Fandom stats and surveys and so on

[sticky post]Welcome, and introductions!
[This sticky welcome post will stay at the top to welcome all newcomers!]

This is a community to discuss fandom (fanworks and/or fans) from a quantitative/analytical angle.
Read more...Collapse )

If you're new here, please feel free to leave a note in the comments on this post introducing yourself and sharing a bit about your fandom interests and past fandom analyses (if applicable).  You can also ask any questions about the community here.

If you're new here, please feel free to make a new post and say hi!  :)  Tell us about what you're interested in, or what your background is, or ask questions.

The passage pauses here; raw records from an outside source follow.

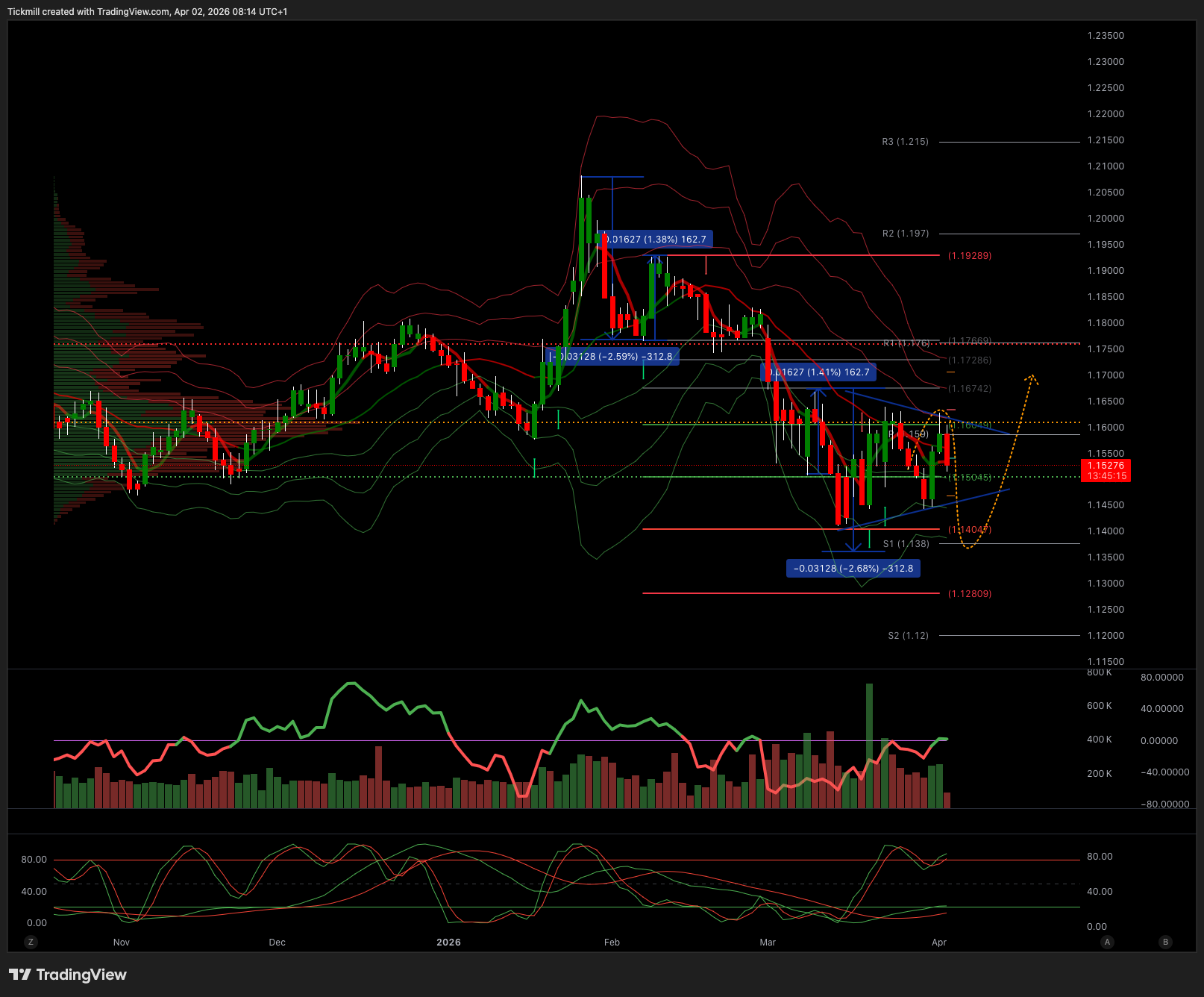The image size is (1204, 997).
Task: Click the orange dotted projection arrowhead
Action: (x=1032, y=378)
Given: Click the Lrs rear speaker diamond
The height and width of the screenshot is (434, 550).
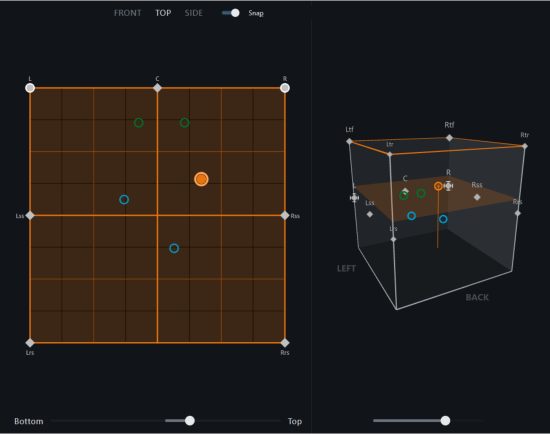Looking at the screenshot, I should click(x=30, y=343).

Currently, more discussion is going on in #fandom stats and #fandom stats discussion over on Tumblr, but I'd like to also keep this community going for people who are happier on LJ and conversations that are better suited to threaded interactions.  So feel free to jump in on either/both platforms!

AO3 stats: collection and reduction
A quick intro, since this is my first post: 2005-ish was when I entered fandom, but I've only been interested in the stats of it for a few years now. Having a maths/physics background means that actually collecting data is a whole new world for me! I'm not on tumblr, but I have the same user name on AO3 and Dreamwidth.

Plunging into the deep end, I wrote some Javascript code to calculate the ratio of any of the basic AO3 stats to any other (hits, kudos, comments etc.) and bin them into a grading system. This actually started because I wanted to measure "log(kudos/hits)" as a proxy for the quality of a fic. Then I realised that this is not a great approximation. Which made me think:
  • Are there (literal, not computer) applications for this sort of on-the-fly, small-dataset, stat-extracting code?

  • Which of these raw stats are meaningful? What hypotheses can I test with them?

  • By combining the variables, what sort of trends and/or noise am I removing?

  • Can we make derived quantities which are less prone to uncertainties or that answer more interesting questions?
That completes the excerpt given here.